Disk Survey

Surveying the disks of the world

Disk Latency Is What Really Matters

| Comments

The best indication for a disk problem brewing or happening is the latency of disk requests. Normally the disk will have a fairly consistent, though noisy, latency figures that depend on a lot of factors. There will however be a general tendency to stay in some ballpark area that is the normal behavior. A disk with a small problem will have a once-in-a-long-while higher latency that is indicative of a random problem. If however the disk exhibits a repeating pattern of high latency requests it is definitely an indication for a problem with the disk. Oftentimes the problem will start at a very slow rate and increase in the problem rate until a complete breakdown of the disk. Depending on the usage model it may be a good idea to catch this early on and in any case even if the decision is made to keep this disk in place until it actually dies it is worth monitoring the overall system situation, if there are several disks in the same RAID group that exhibit problems you may find yourself against a data loss situation with multiple-disk failures.

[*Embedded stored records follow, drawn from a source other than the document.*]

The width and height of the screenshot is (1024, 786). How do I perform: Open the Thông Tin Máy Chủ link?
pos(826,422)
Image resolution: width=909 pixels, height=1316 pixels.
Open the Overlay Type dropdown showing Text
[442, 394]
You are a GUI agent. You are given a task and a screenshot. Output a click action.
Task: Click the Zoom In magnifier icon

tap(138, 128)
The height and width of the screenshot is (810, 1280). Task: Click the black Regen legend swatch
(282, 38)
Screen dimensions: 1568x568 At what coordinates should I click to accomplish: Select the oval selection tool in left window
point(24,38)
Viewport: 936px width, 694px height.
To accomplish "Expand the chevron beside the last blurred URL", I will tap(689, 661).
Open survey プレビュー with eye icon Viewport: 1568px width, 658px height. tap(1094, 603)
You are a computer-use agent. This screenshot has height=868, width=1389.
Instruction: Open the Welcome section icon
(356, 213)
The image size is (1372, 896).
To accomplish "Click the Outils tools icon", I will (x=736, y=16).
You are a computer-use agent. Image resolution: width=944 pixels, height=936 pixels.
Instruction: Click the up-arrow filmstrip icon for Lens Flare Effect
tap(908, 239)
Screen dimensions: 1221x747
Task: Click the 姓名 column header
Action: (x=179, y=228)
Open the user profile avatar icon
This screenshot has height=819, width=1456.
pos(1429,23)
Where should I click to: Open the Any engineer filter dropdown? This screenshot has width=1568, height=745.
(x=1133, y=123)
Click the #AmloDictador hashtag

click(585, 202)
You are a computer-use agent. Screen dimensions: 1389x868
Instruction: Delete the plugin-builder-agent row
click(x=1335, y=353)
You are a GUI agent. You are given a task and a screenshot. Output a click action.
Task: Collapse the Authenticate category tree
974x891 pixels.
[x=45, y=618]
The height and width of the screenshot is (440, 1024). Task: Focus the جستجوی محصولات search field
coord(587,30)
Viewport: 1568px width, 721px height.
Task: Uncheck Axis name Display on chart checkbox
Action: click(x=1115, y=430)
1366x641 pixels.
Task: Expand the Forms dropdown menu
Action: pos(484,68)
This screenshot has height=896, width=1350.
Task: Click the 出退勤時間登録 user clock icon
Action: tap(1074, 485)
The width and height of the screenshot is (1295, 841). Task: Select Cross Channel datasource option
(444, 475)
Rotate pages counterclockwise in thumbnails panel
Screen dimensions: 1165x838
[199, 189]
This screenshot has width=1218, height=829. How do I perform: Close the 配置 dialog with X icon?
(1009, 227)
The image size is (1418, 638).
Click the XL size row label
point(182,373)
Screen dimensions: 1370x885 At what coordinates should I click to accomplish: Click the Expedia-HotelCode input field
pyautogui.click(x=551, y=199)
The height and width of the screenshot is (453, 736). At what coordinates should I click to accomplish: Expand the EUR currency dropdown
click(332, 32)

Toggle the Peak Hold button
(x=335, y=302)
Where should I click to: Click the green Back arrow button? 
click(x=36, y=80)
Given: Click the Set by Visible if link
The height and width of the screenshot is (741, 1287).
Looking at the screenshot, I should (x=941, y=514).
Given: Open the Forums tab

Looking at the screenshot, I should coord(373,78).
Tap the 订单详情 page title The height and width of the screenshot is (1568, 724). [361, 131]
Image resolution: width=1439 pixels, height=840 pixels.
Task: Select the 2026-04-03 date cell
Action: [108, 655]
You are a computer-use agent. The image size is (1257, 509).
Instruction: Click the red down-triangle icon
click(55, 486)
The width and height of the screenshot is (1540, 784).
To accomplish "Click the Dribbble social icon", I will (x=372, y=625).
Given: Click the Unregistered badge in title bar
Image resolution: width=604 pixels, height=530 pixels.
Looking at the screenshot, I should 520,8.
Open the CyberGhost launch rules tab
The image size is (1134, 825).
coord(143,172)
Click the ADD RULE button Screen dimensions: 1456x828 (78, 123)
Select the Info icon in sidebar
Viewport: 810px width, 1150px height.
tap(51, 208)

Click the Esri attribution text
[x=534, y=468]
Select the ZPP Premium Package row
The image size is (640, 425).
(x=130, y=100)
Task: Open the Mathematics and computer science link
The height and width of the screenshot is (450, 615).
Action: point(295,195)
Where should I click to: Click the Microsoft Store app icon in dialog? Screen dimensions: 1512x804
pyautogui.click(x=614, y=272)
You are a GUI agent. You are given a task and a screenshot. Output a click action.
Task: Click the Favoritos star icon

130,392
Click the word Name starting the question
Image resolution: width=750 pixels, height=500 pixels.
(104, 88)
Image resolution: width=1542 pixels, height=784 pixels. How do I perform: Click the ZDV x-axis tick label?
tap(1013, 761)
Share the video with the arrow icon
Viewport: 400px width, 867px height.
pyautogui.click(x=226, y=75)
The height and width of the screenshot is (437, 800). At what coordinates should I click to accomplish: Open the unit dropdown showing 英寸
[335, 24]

Due to the customer pressures the disk vendors are doing a lot of work to avoid returning an uncorrected error reply, due to that the latency numbers may shoot to very high numbers that are even two magnitudes above the normal latency (a normal hdd latency is averaged at 500msec and up to 3 seconds, an error recovery could take 30 seconds or more depending on the disk and its configuration).

That said it is worth checking and comparing the disk to nearby disks, it is possible for disk latency to shoot up due to a nearby noise or other external source such as a minor quake or fire extinguishers operation. By comparing a disk to its nearby peers it is possible to avoid false alarms that are based on external factors that affected all disks at once.

This post was triggered by a post by Chris about his recent problems with disks.